— Work instructions —
Retype, word for word, the line holding "Instruction: Click the" and each line after it down to the end of the data; pictures are not copied.

— Records shown —

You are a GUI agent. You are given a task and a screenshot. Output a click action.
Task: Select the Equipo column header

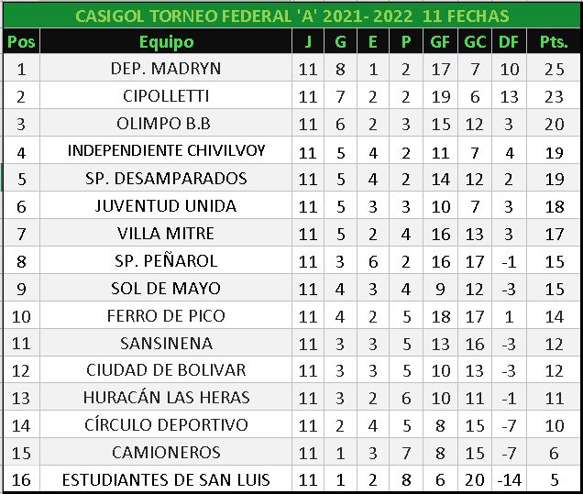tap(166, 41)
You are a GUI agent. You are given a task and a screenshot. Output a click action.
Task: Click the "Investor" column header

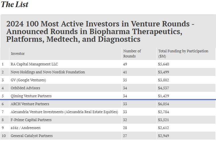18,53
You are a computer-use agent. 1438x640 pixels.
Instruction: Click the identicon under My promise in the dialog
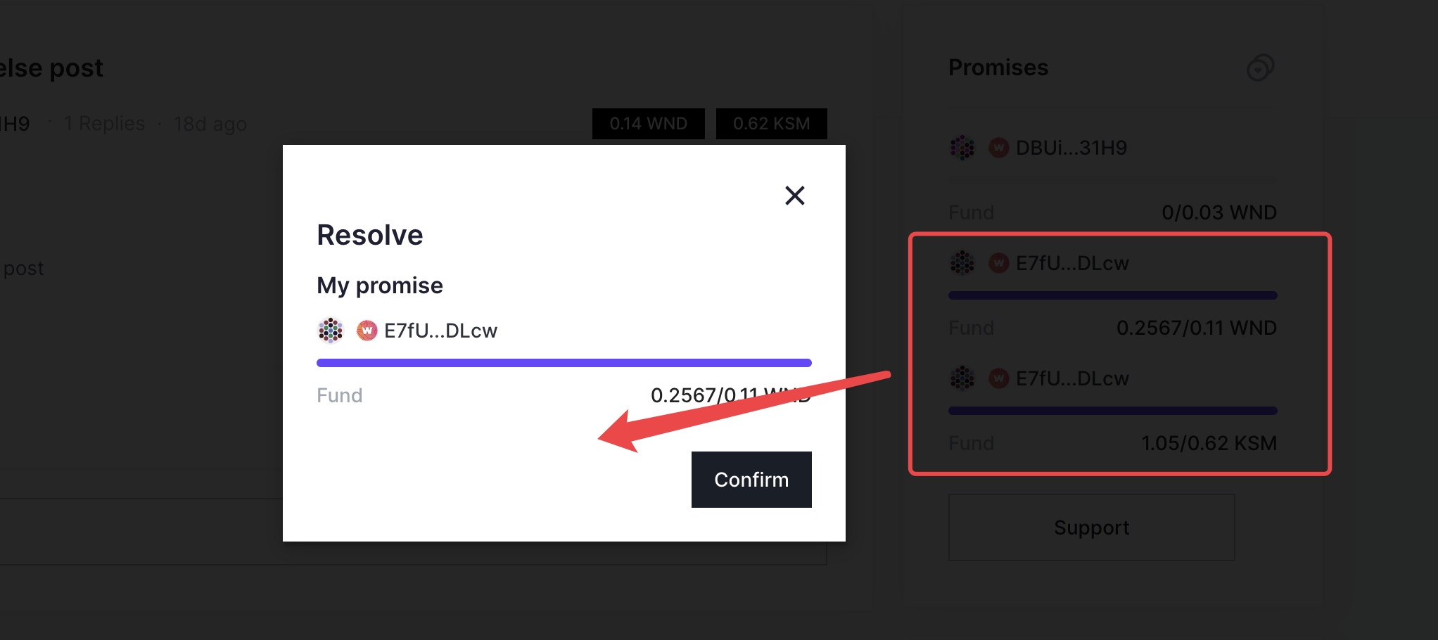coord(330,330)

— Written response —
Instruction: Click the identicon under My promise in the dialog
coord(330,330)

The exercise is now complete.